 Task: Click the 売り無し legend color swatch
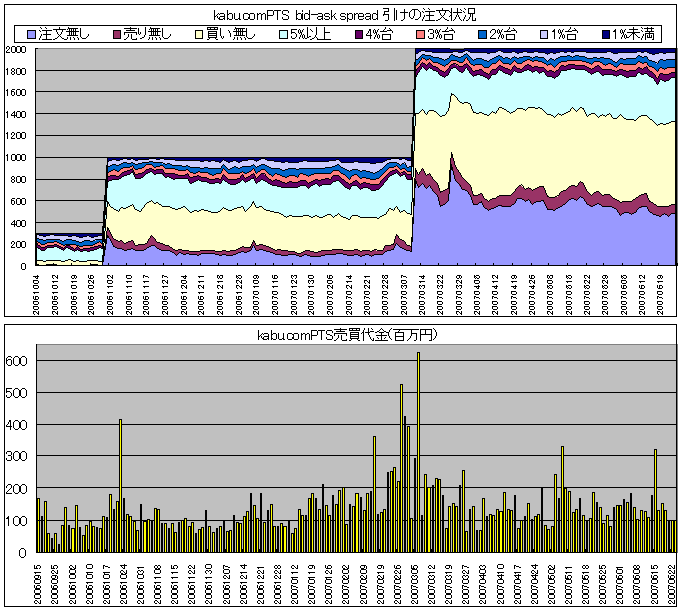tap(115, 35)
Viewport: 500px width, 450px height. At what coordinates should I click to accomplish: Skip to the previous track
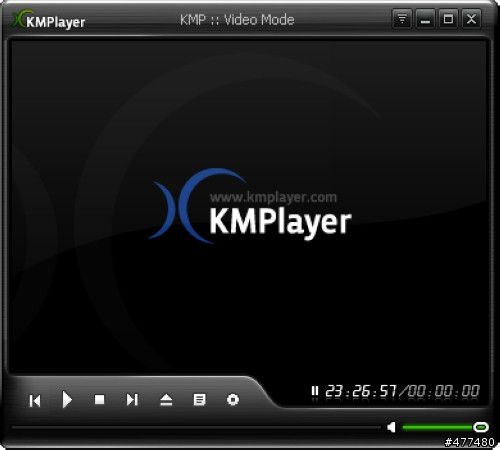35,400
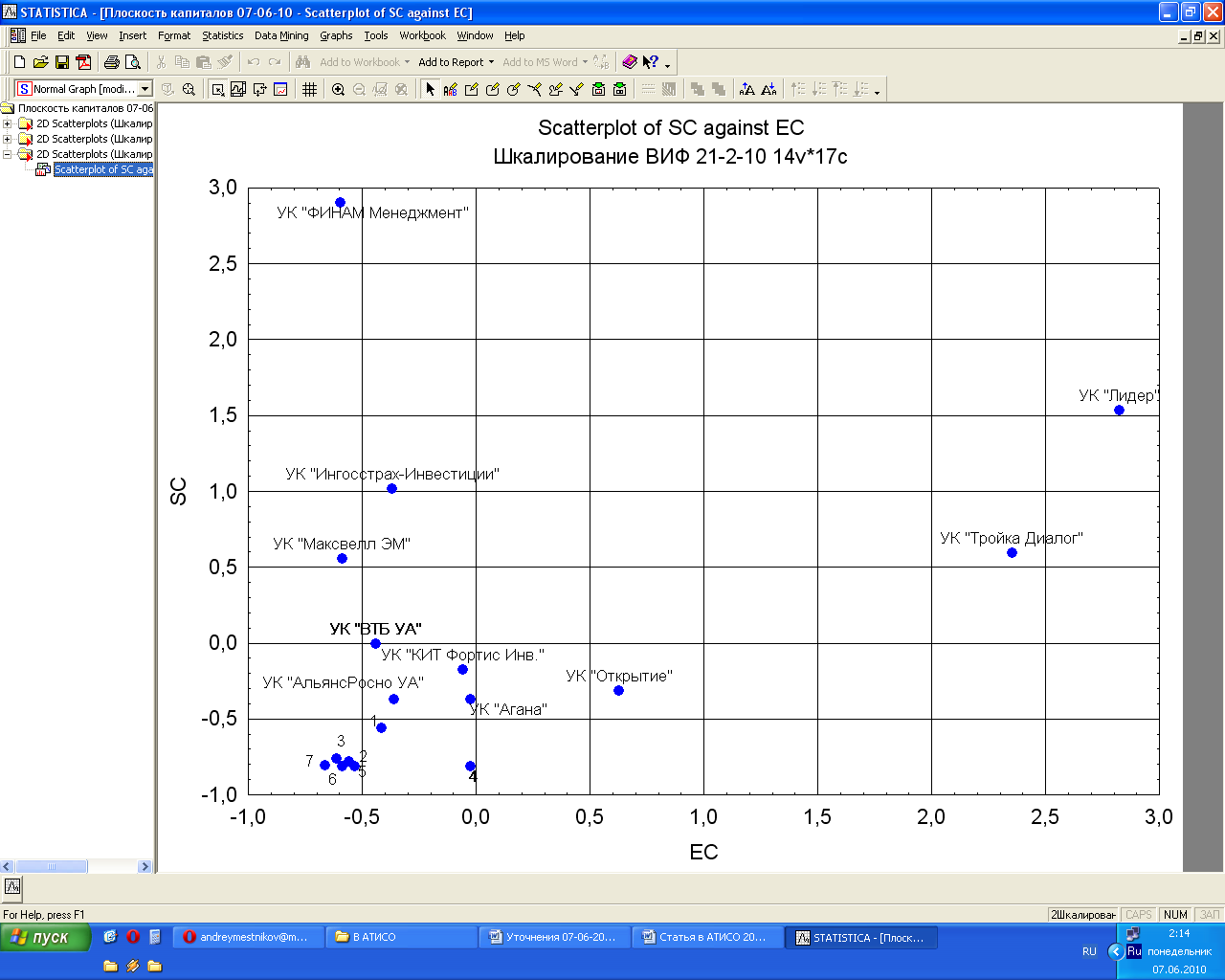Screen dimensions: 1225x980
Task: Open the Add to Report dropdown
Action: (x=456, y=62)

== == ==

(Assignment):
The expected output is the lines from the line that contains "Viewport: 500px width, 450px" through the last line of the material, reproduced exactly, with both ends present and pictures absent.

(Output for this task):
Viewport: 500px width, 450px height. At what coordinates should I click to accomplish: Skip to the previous track
35,400
Screen dimensions: 1225x980
Task: Open the Add to Report dropdown
Action: (x=456, y=62)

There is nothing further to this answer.